2. The method according to claim 1, characterized in that The vehicle physical parameters of the target vehicle include the front half wheelbase, rear half wheelbase, track width, vehicle mass, yaw moment of inertia, and front and rear wheel cornering stiffness of the target vehicle.
3. The method according to claim 2, characterized in that The method of constructing a vehicle dynamics model using vehicle physical parameters of the target vehicle includes: Ignoring the change in the moment arm of the longitudinal force caused by the front wheel turning angle, the vehicle dynamics model is constructed using the front half wheelbase, rear half wheelbase, track, vehicle mass, yaw moment of inertia and front and rear wheel cornering stiffness of the target vehicle.
4. The method according to claim 1, characterized in that: The real-time operating parameters of the target vehicle include the vehicle yaw rate, center of mass sideslip angle and longitudinal speed of the target vehicle in the current operating state; the vehicle dynamics model is linearized by using the real-time operating parameters of the target vehicle to obtain the linearized vehicle dynamics model, including: The vehicle dynamics model is linearized using the vehicle yaw angular velocity, center of mass sideslip angle and longitudinal velocity of the target vehicle in the current running state to obtain a linearized vehicle dynamics model.
5. The method according to claim 1, characterized in that The real-time state target value of the target vehicle steering includes a vehicle yaw angular velocity target value and a longitudinal vehicle speed target value under the current running state of the target vehicle.
6. The method according to claim 5, characterized in that The method of calculating the feedback control amount of the target vehicle based on a linear quadratic regulator LQR by using the real-time state target value of the steering of the target vehicle and the vehicle dynamics model after differentiation includes: The vehicle yaw rate target value and longitudinal speed target value under the current running state of the target vehicle are taken as control targets, and based on the differentiated vehicle dynamics model, LQR is used to calculate the feedback control amount of the front wheel steering angle and the left and right wheel tire forces of the target vehicle.
7. The method according to claim 5, characterized in that The method of calculating the steady-state feedforward control amount of the target vehicle by using the real-time state target value of the steering of the target vehicle and the linearized vehicle dynamics model comprises: The center of mass sideslip angle of the target vehicle is set to zero, and the vehicle yaw rate target value and the longitudinal speed target value of the target vehicle in the current operating state are used as control targets. Based on the linearized vehicle dynamics model, the steady-state feedforward control amount of the target vehicle is calculated.

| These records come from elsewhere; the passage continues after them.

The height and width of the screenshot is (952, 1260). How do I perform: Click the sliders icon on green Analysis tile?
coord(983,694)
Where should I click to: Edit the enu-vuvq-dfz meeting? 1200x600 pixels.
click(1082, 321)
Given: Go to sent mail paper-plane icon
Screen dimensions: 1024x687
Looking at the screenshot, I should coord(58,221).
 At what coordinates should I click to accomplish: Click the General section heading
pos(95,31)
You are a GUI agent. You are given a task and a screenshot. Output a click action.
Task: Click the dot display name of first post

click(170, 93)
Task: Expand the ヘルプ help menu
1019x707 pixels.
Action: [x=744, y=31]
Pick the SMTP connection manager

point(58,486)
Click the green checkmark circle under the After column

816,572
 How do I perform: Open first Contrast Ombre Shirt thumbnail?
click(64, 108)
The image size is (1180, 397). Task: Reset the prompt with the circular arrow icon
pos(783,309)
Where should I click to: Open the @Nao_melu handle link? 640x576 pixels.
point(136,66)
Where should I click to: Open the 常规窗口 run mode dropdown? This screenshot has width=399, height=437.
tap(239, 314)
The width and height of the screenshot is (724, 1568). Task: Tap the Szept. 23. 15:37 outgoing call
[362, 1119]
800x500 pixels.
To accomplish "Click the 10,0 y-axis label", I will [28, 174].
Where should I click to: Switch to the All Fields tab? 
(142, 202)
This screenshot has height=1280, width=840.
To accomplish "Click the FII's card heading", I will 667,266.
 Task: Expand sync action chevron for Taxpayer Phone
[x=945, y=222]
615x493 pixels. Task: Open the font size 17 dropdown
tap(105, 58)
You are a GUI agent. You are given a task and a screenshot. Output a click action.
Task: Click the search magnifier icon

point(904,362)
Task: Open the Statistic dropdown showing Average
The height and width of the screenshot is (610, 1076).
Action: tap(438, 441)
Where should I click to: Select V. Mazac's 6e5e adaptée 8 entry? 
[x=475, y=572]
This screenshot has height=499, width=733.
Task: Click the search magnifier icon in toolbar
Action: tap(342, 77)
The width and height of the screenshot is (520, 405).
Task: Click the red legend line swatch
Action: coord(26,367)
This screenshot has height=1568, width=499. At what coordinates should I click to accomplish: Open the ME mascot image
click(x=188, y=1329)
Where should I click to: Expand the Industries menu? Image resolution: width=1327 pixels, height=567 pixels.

8. A coordinated control device for vehicle steering, characterized in that: include: A construction unit, used to obtain vehicle physical parameters of a target vehicle to be controlled, and to construct a vehicle dynamics model using the vehicle physical parameters of the target vehicle; A linearization unit, used to obtain the real-time operating parameters of the target vehicle, and use the real-time operating parameters of the target vehicle to perform linearization processing on the vehicle dynamics model to obtain a linearized vehicle dynamics model; A discretization unit is used to discretize the linearized vehicle dynamics model to obtain a discretized vehicle dynamics model; and to perform a differentiation process on the discretized vehicle dynamics model to obtain a differentiated vehicle dynamics model; A first calculation unit is used to calculate a real-time state target value of the steering of the target vehicle according to the driving intention of the target driver on the target vehicle, and calculate a steady-state feedforward control amount of the target vehicle by using the real-time state target value of the steering of the target vehicle and the linearized vehicle dynamics model; A second calculation unit is used to calculate the feedback control amount of the target vehicle based on a linear quadratic regulator LQR by using the real-time state target value of the steering of the target vehicle and the vehicle dynamics model after differentiation; A control unit is used to use the cumulative sum of the steady-state feedforward control amount and the feedback control amount as the output control amount of the actuator corresponding to the target vehicle, and use the output control amount to coordinately control the steering of the target vehicle to achieve the driving intention of the target driver.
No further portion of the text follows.